Sourced from US News
IMAGINE THIS: YOUR CITY is leading in climate resilience efforts as well as in saving energy, water and waste. Your city is affordable for even the poorest. And your city is doing all of this while still making a higher living standard for every human being the most important priority. This might seem like a utopian vision given the threats cities currently face. But by tracking and measuring performance, cities can make improvements and become leaders in resiliency.

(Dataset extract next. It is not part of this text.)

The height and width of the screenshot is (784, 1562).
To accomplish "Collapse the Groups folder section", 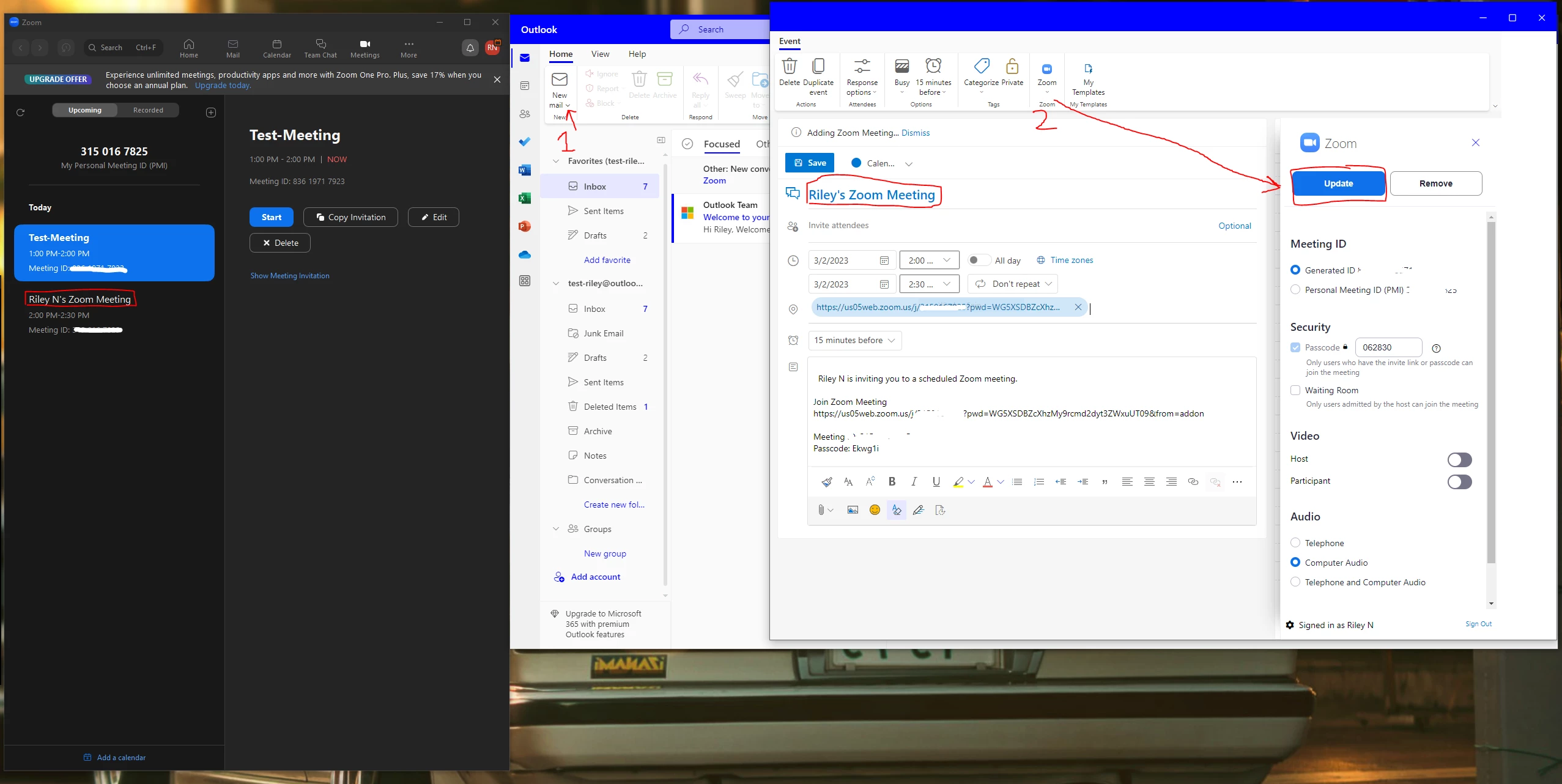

Across the U.S., infrastructure is in need of improvements that can sustain the impact of a changing climate and weather patterns. It is estimated that $2.1 trillion in infrastructure investments are needed between 2016 and 2025 to meet demand and protect our economy. Severe weather events are only exacerbating the issue. And as they become more frequent and intense, cities are increasingly feeling the effects. In 2017, 16 natural disasters – ranging from hurricanes and wildfires to flooding and drought – cost Americans a record $306 billion, far exceeding the previous record of $215 billion in 2005, when hurricanes Katrina, Wilma and Rita ravaged the U.S. Gulf Coast.

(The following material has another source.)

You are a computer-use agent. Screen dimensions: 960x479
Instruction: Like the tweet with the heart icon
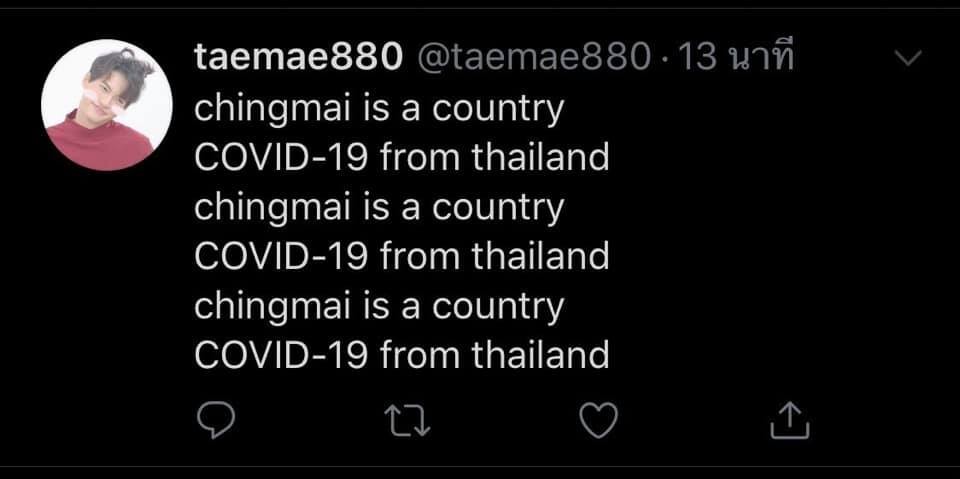tap(598, 422)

In the coming years, our cities will become more populated, putting millions more people and trillions more dollars in assets at risk. Governments and private developers must realize this isn't a crisis in the making – it's a crisis we are already facing. We need to plan now for the future or our very quality of life could be at risk. A recent report predicts climate change could cost the global economy $69 trillion by 2100 and warns of damage to critical infrastructure, workers' health and productivity.
Thankfully, leaders across both the public and private sector are stepping up to answer the call, tackling today's challenges and delivering the smart, resilient, healthy and safe communities and cities of tomorrow. Right here in the U.S., in places like Washington, D.C., Chicago and Phoenix, this future feels like it's just around the corner.